Official architecture in the city was based on eclectic and academic styles, while religious constructions adopted Medieval forms made from wood. The wealthy middle classes began to construct their own single dwelling homes on the slopes of Cerro Alegre and Cerro Concepción.
The clearest examples of Art Nouveau work in Valparaíso were designed by the Italian architects Renato Schiavon and Arnaldo Barison, who were trained in Trieste. They arrived in the city because of the possibilities that existed there of receiving commissions for its reconstruction after an earthquake had left it in ruins in 1906. The most outstanding example of their combined work is the Barburizza Palace (1915), located on Paseo Yugoslavo and currently housing the city's Fine Arts Museum. It is a beautiful example of the influences of Secessionist models and was commissioned by the saltpetre businessman Ottorino Zanelli and later purchased by Pascual Baburizza in 1925, hence its current name.

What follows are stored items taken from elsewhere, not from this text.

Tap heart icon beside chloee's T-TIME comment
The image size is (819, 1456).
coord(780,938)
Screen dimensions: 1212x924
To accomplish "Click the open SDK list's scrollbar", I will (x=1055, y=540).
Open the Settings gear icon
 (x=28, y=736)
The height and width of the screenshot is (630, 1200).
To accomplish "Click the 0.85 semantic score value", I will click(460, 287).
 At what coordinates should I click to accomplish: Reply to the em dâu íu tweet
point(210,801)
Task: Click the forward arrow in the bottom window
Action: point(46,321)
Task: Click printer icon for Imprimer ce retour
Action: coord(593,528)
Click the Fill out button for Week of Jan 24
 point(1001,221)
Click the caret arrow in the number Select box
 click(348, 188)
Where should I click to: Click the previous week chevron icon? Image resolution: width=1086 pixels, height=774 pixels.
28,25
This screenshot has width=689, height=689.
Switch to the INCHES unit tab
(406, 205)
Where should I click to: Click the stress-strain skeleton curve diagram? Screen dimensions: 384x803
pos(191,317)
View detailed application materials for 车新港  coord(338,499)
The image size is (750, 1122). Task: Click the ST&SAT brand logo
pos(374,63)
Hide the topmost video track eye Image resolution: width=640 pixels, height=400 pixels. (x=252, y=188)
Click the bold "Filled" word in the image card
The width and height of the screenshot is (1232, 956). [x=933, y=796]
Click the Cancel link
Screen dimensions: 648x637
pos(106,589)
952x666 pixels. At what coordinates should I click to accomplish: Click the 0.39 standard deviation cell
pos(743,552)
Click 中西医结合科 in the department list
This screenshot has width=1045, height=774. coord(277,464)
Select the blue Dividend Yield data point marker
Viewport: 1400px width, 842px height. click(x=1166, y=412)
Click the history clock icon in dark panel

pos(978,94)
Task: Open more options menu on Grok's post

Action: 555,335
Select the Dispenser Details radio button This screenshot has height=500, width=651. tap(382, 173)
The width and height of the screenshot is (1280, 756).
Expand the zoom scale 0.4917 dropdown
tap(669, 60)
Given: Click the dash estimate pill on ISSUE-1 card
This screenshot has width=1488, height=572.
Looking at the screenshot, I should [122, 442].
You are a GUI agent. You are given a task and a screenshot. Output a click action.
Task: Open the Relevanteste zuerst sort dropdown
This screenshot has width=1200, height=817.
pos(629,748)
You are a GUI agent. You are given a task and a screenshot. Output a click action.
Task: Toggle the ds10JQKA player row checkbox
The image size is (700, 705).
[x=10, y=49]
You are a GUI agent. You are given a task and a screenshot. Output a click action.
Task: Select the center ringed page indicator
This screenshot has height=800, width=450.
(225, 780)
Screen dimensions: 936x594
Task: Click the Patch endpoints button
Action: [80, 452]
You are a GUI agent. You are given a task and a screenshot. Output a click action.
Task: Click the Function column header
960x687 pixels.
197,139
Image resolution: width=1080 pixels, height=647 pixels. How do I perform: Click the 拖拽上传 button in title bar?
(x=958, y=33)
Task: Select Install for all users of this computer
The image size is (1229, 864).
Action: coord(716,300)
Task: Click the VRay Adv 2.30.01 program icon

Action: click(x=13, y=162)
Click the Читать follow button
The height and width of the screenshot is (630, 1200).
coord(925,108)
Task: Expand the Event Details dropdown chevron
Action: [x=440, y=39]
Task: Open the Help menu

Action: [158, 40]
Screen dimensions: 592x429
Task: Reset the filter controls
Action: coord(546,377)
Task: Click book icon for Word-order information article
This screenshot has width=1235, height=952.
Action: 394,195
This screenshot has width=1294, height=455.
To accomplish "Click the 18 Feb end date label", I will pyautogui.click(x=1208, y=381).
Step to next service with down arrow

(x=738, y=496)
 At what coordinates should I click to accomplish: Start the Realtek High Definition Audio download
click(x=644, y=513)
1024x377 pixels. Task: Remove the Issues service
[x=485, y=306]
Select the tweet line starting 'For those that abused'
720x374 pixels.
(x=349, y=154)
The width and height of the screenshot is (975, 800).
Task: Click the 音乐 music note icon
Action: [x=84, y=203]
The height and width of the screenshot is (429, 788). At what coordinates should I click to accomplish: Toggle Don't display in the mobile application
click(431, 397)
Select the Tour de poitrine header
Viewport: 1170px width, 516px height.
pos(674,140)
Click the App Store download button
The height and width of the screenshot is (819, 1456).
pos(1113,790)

Another work of theirs is the house for Wenceslao Campuzano (1908-1909), which is on Calle Atilleria and seems to hang over emptiness when seen from street level. It is an example that is more in line with most of the city's wooden buildings, a legacy of the architecture brought to this Andean city by its original Central European colonisers. Other more modest examples of Art Nouveau work are scattered throughout Valparaíso's old town, which was placed on UNESCO's World Heritage List in 2003.